Deveci Ozkan A., KALELİ S., Onen H. I., SARIHAN M., Guney Eskiler G., KALAYCI YİĞİN A., ...More

IMMUNOPHARMACOLOGY AND IMMUNOTOXICOLOGY, vol.42, no.2, pp.93-100, 2020 (SCI-Expanded) identifier identifier identifier

  • Publication Type: Article / Article
  • Volume: 42 Issue: 2
  • Publication Date: 2020
  • Doi Number: 10.1080/08923973.2020.1725040
  • Journal Indexes: Science Citation Index Expanded (SCI-EXPANDED), Scopus, Academic Search Premier, Aquatic Science & Fisheries Abstracts (ASFA), BIOSIS, CAB Abstracts, EMBASE, Food Science & Technology Abstracts, MEDLINE, Veterinary Science Database
  • Page Numbers: pp.93-100
  • Istanbul University Affiliated: No


Background: Toll-like receptors (TLRs) are often expressed in natural immune cells as well as in tumor cells. TLR4 exhibits both tumor promoting and tumor-suppressing roles and higher TLR9 expression is an important marker of poor prognosis in prostate cancer (PCa). Nobiletin (NOB) is an O-methylated flavonoid and NOB has been proven to have anti-cancer effect in PCa cells. However, there is no study in the literature investigating the potential anti-inflammatory effects of NOB on the TLR signaling pathways in cancer. Therefore, we aimed to explore the potential anti-inflammatory effects of NOB on the TLR4/TRIF/IRF3 and TLR9/IRF7 signaling pathways in different types of PCa cell lines, for the first time. Material and methods: In the current study, the cytotoxic effect of NOB PC-3 (hormone-independent and metastatic) and LNCaP cells (hormone-dependent) was evaluated by WST-1 assay. Furthermore, the inhibitory effects of NOB on TLR4/TRIF/IRF3 and TLR9/IRF7signaling pathway were determined by RT-PCR, western blotting and ELISA analysis.
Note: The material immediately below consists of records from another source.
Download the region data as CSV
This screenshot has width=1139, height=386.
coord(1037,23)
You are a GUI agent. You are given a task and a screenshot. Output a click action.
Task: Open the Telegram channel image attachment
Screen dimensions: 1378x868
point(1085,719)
Results: NOB demonstrated an inhibitory effect on PCa cell growth and LNCaP cells were more sensitive to NOB than PC-3 cells due to androjen receptor status. Furthermore, NOB alone could suppress TLR4/TRIF/IRF3 and TLR9/IRF7 signaling pathways through the downregulation of their associated pathways (mRNA and related protein levels) and the release of IFN-alpha and IFN-beta compared to LPS or CpG-ODN stimulated PCa cells. Conclusions: NOB potentially inhibited TLR4 and TL9-dependent signaling pathway in PCa cells. However, the efficacy of NOB was different in PCa cells due to the hormone status and aggressive features.